You are about to be called up to a podium to give a presentation to a hundred of the most intimidating people you can think of. Glancing over your notes once last time, you think about how annoyed you are that you didn’t get any rest. “Why is my heart beating so fast’, you think to yourself, “just take a breath, it’s not a big deal, think of everyone in their underwear”. You’re snapped out of your thoughts as you hear your name called. You put away your notes and walk up to the podium. Just before getting to the microphone, you step on a wet spot, slip and begin to trip on your own foot. In what seems like a minute, you think to yourself, “!@#$!@%”, “why the heck was there a wet spot there”, “if I can only grab on to the podium”, “oh, is that who I think it —— “, and then BANG. You’re on the floor, in probably the most ungraceful trip anyone could imagine. Flustered, you get up and take the podium, you’ve completely lost your train of thoughts. All of your plans of how you were going to engage the crowd at the beginning went out the window. When you look into the audience you see a couple smiles, a few people looking at their phones, “are they still laughing at my fall?”. You proceed to take out your notes, and fumble through your presentation with difficulty.

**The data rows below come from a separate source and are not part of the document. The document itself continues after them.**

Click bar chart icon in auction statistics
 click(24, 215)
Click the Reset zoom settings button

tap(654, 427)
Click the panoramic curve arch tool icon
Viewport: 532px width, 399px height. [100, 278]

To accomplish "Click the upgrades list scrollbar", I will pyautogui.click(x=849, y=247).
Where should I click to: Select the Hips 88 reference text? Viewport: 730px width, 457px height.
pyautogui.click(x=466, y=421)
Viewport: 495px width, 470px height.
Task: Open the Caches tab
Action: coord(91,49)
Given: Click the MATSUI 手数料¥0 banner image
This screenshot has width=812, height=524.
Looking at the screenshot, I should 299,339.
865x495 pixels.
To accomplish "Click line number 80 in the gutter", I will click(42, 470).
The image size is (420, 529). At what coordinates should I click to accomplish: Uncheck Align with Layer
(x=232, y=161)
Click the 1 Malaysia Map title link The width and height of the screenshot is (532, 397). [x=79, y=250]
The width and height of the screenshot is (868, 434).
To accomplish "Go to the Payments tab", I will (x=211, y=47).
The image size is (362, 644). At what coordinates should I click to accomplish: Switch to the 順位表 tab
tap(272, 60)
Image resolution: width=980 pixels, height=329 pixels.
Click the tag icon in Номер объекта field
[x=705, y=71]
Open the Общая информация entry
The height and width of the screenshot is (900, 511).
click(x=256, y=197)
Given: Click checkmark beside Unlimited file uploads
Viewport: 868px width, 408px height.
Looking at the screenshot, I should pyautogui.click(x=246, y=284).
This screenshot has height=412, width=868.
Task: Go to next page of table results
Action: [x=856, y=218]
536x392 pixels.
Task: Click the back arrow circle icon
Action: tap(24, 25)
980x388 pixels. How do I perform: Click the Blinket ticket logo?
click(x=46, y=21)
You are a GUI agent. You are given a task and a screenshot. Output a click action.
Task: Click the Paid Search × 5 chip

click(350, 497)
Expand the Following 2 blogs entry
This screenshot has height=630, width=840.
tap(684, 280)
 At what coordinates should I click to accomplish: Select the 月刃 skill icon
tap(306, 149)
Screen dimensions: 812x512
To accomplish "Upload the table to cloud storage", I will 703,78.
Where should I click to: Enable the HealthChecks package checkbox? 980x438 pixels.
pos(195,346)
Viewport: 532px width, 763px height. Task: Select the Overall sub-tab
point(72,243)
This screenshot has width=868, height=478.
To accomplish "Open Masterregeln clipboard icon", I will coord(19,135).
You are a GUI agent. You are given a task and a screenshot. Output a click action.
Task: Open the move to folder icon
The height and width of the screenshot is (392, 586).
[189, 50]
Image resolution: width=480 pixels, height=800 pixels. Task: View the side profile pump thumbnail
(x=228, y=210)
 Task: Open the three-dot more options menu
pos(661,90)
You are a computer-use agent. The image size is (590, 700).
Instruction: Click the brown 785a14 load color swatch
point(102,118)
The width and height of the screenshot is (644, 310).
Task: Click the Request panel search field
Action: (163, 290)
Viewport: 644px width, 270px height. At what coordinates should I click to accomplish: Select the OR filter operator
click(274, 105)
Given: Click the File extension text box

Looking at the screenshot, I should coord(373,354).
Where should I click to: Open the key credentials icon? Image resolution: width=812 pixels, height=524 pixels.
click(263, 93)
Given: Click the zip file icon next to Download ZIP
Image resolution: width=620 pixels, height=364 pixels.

Lack of success. Unsuccessful. Failure. Words represent our culture, our way of thinking. Over time, word definitions change and morph as society changes. The word ‘nice’ hundreds of years ago meant ‘foolish’. Perhaps it was always somewhat related to helping others, perhaps not; but somehow the term changed. It became something different that better represented the times. Why can’t we deliberately morph these terms to better match what we should be aspiring to be?
The term ‘success’ is typically associated with wealth, popularity and achieving our goals. In latin, the origin seemed to represent more of any ‘outcome’, not just positive outcomes. Almost as if we’ve cursed everything we do with the requirement that it be ‘successful’ only in the positive sense, and anything less is unacceptable, a failure.
We apply the label, reinforce it with social constructs and lock it away as an insecurity that must never be shown. Tripping over your own foot while walking up to give a speech sucks, not only did we fail to walk without falling, we failed to give the presentation well. If we had the choice to not give the speech at all and save ourselves the embarrassment, the failure, would we say heck yes? Should we?
The fact is, many of us dread failure because of the social ramifications. Society and technology however are changing, it is time to evolve above these unreasonable social norms. We can’t continue to think of failure as some sort of social curse. Our definition of failure is: not obtaining the desirable outcome after lots of hard work. As such, failure should suck because of the hard work, the effort, the physical, mental and emotional toll of striving for something; not because you’re afraid to look bad.
The pain of working hard, and striving for something is like having sore muscles after working out; it may be painful, it may be tough to walk but it feels good. It sucks, but it feels good too. That’s how we need to see failure. We need to harden our minds to chase failure and see it like a workout; get back up when we fall down and not think twice about what others are thinking, knowing that the only way to really learn and grow is to fail.